The sun glittered over the top of the pine trees and its rays glinted off a bay of almost ethereal beauty. Its water was crystalline turquoise and the rocks beneath the surface were clearly visible many feet from the shore.
Swimmers stepped into the water’s depths and snorkelers floated lazily on the surface. Far beyond the bay, boats motored across the horizon.
Florida? Not even close. A Caribbean island? No way.
Although this place is called a scuba-diving paradise, it’s in … Canada.
The temperatures may be a bit cooler. The water may be quite a bit chillier. But there are a lot of similarities here.
The Bruce Peninsula is a slender finger of land that points northward into Lake Huron north of Toronto. At its tip are two national parks, one land-based and the other beneath the lake’s waves.
And along the peninsula’s 1,000 miles of coastline are sand beaches, swimming coves and turquoise-rimmed bays surrounded by summer cottages. Sauble Beach is, in fact, the second longest freshwater beach in the world.
Offshore, the peninsula invites kayakers, boaters and sailors to explore its beaches and cliffs. Boat-based tours take visitors to explore islands as well as beneath the water to scuba the 22 ship wrecks lying on Huron’s bottom.
Finally, within the bogs and woodland of the peninsula’s interior grow a wide variety of plants, some exceedingly rare like the tiny dwarf lake iris. Most notable, perhaps, is the fact that the Bruce Peninsula is a special spot where some 40 types of wild orchids grow, celebrated each year in the local Orchid Festival.
The Bruce Peninsula is where the rocks of the Niagara Escarpment, which runs roughly from New York to Illinois and whose most well-known feature is the cliff over which the Niagara falls, meet the waters of Lake Huron. It has formed spectacular scenery and a unique ecosystem.
The United Nations named the peninsula part of the UNESCO Niagara Escarpment Biosphere Reserve in 1990. The northern part of the peninsula has some of the country’s darkest skies and so has been recognized as a Dark Sky Preserve by the Royal Astronomical Society of Canada.

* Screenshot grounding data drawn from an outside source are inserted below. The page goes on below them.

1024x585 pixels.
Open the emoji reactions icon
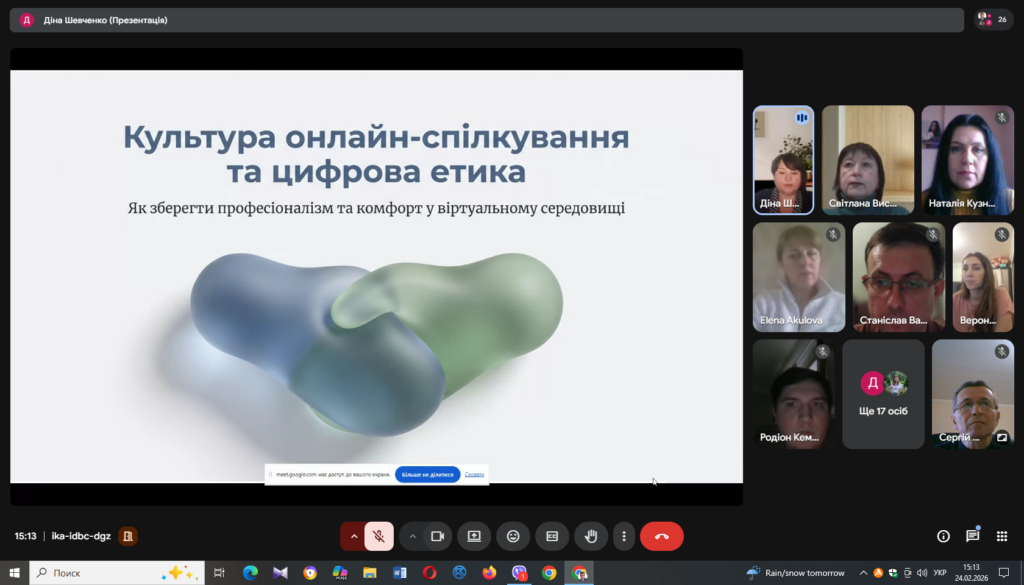pyautogui.click(x=513, y=536)
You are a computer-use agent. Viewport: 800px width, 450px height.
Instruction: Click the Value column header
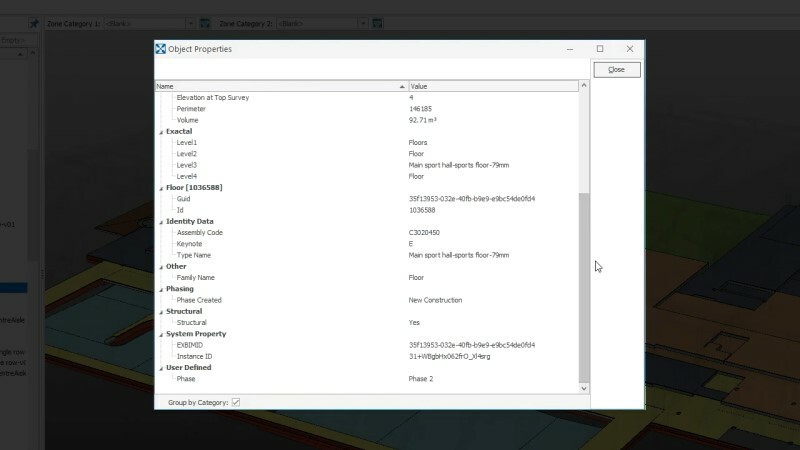pos(490,87)
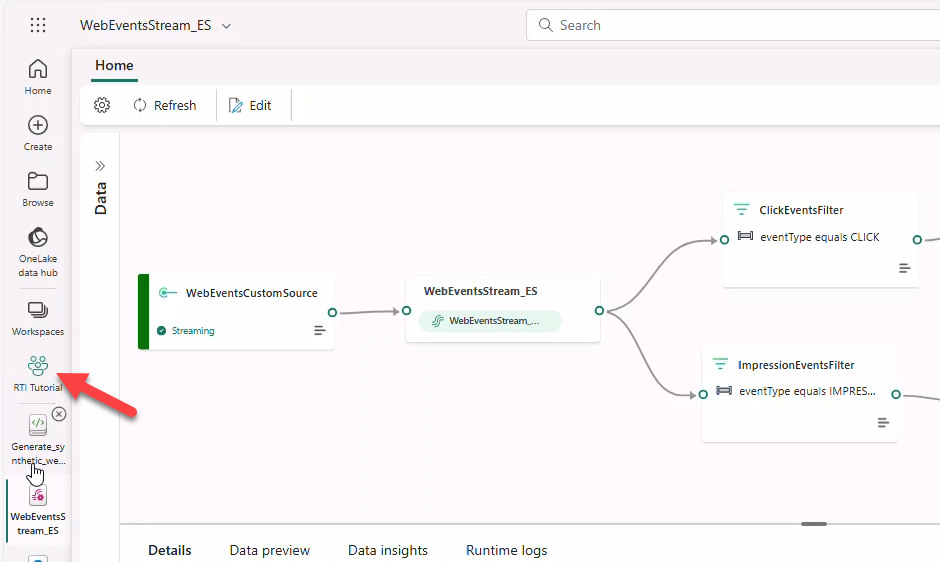The image size is (940, 562).
Task: Open the ClickEventsFilter node options menu
Action: [x=904, y=268]
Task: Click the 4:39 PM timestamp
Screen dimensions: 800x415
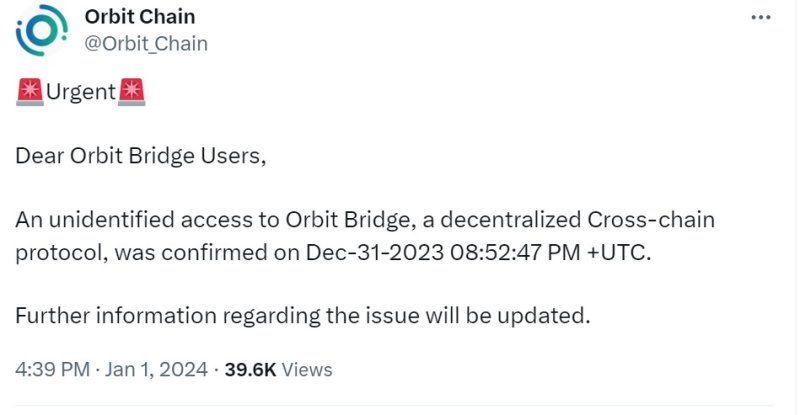Action: click(x=51, y=369)
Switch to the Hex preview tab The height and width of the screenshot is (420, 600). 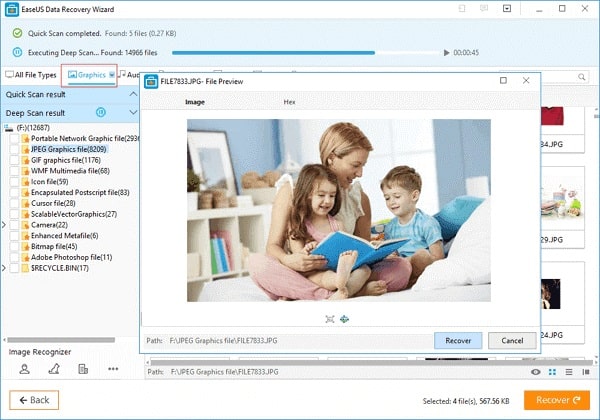tap(290, 103)
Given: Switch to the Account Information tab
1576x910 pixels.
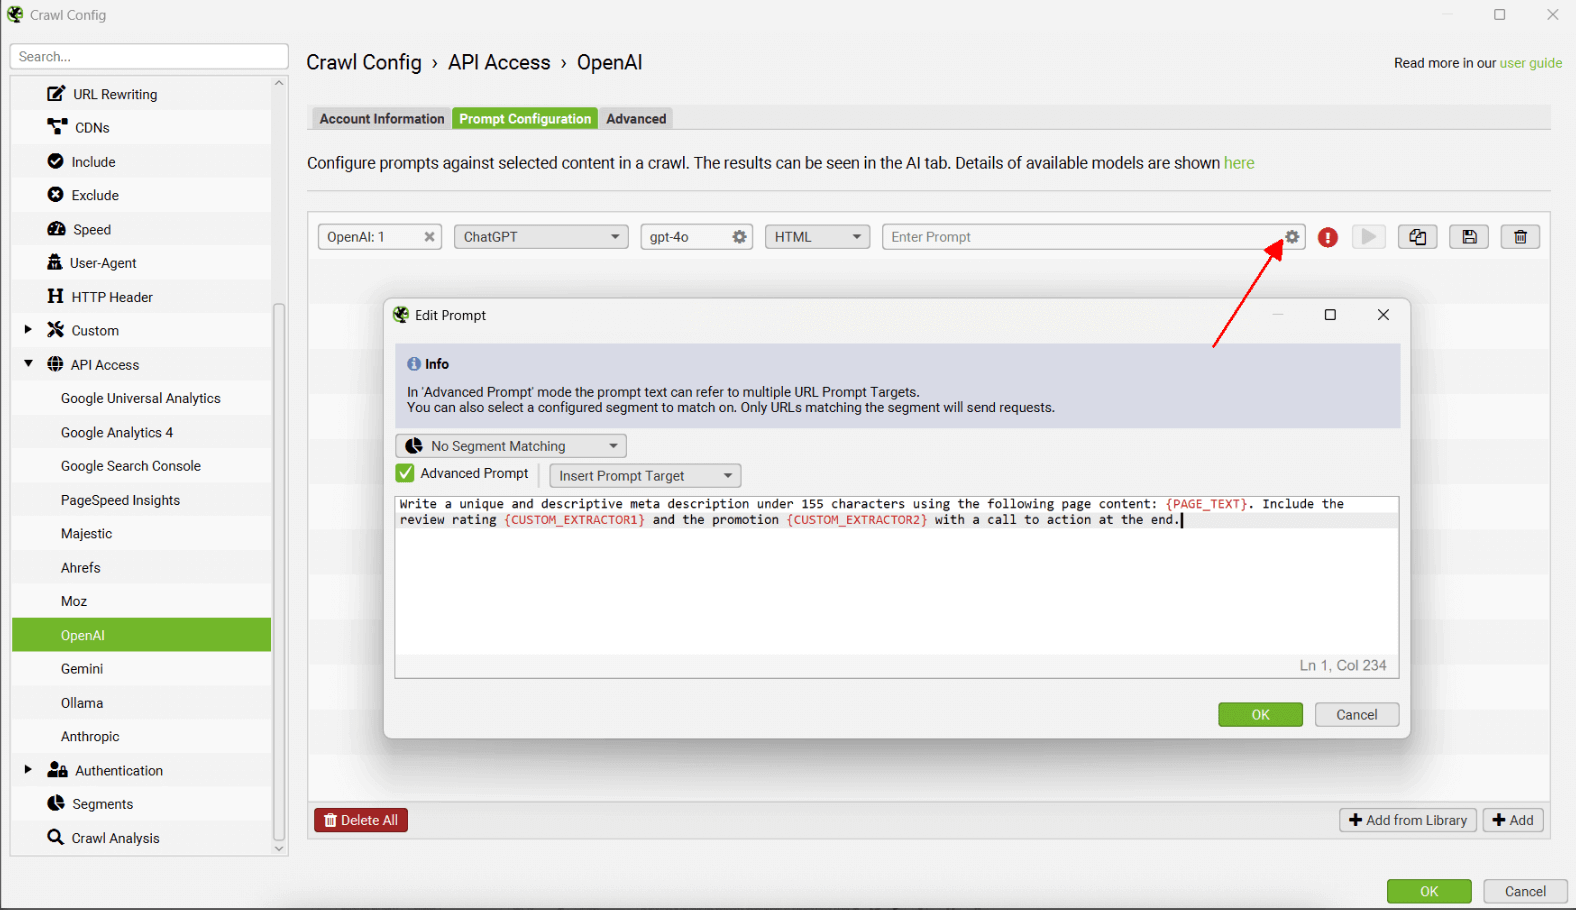Looking at the screenshot, I should (x=381, y=119).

The country itself has recognized the place’s special status by creating not one, but two national parks here.
The one above the waters is Bruce Peninsula National Park, a 60-square-mile sanctuary that encompasses coastline, wetlands, forests and lakes.
Most popular is the Grotto, a deep cove of turquoise blue on the east side of the peninsular. It’s such a favorite with tourists that rangers must regulate the number of people allowed to hike in to glimpse it during the summer.

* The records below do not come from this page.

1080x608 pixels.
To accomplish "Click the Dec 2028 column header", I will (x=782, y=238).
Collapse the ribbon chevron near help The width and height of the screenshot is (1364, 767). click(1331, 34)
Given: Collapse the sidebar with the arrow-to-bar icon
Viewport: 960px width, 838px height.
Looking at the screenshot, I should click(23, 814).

The second park, Fathom Five National Marine Park, exists beneath Huron’s waves. The clear waters and numerous islands within the park have led to its title as the “Scuba Diving Capital of Canada.”

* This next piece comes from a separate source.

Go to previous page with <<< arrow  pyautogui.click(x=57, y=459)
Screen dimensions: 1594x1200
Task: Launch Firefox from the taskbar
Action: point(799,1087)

While the busiest time on the peninsula is the summer, activities take place year around.
During most seasons, tourists can engage in water sports, hiking, birding, fishing and rock climbing. In the winter, visitors can try out cross-country skiing, ice fishing and ice diving.
The 550-mile Bruce Trail stretches along the peninsula’s eastern side and is Canada’s oldest and longest footpath . It tracks along the coastline of the Georgian Bay, the northeastern arm of Lake Huron, from the peninsula’s tip to the town of Owen Sound.
Events throughout the year celebrate the peninsula’s uniqueness and include the Orchid Festival, the Sauble Beach Sandfest, a maple syrup festival, several Pow Wows and many more.
From June through August, members of the Bruce Peninsula Biosphere Association’s Bayside Astronomy set up telescopes every Friday and Saturday night at Lion’s Head Marina. Visitors are invited to listen to a “Star Talk” that points out what they can see in the night sky then invited to get a closer look through the telescopes’ lenses.
There are many types of accommodations for visitors to the peninsula, ranging from public and private campgrounds to cabins and hotels. Restaurants in the small communities scattered across the peninsula make getting a meal easy.
So next time you’re thinking of a blue-water Florida vacation, expand your sights a bit.
There’s a bit of the Sunshine State awaiting in Canada.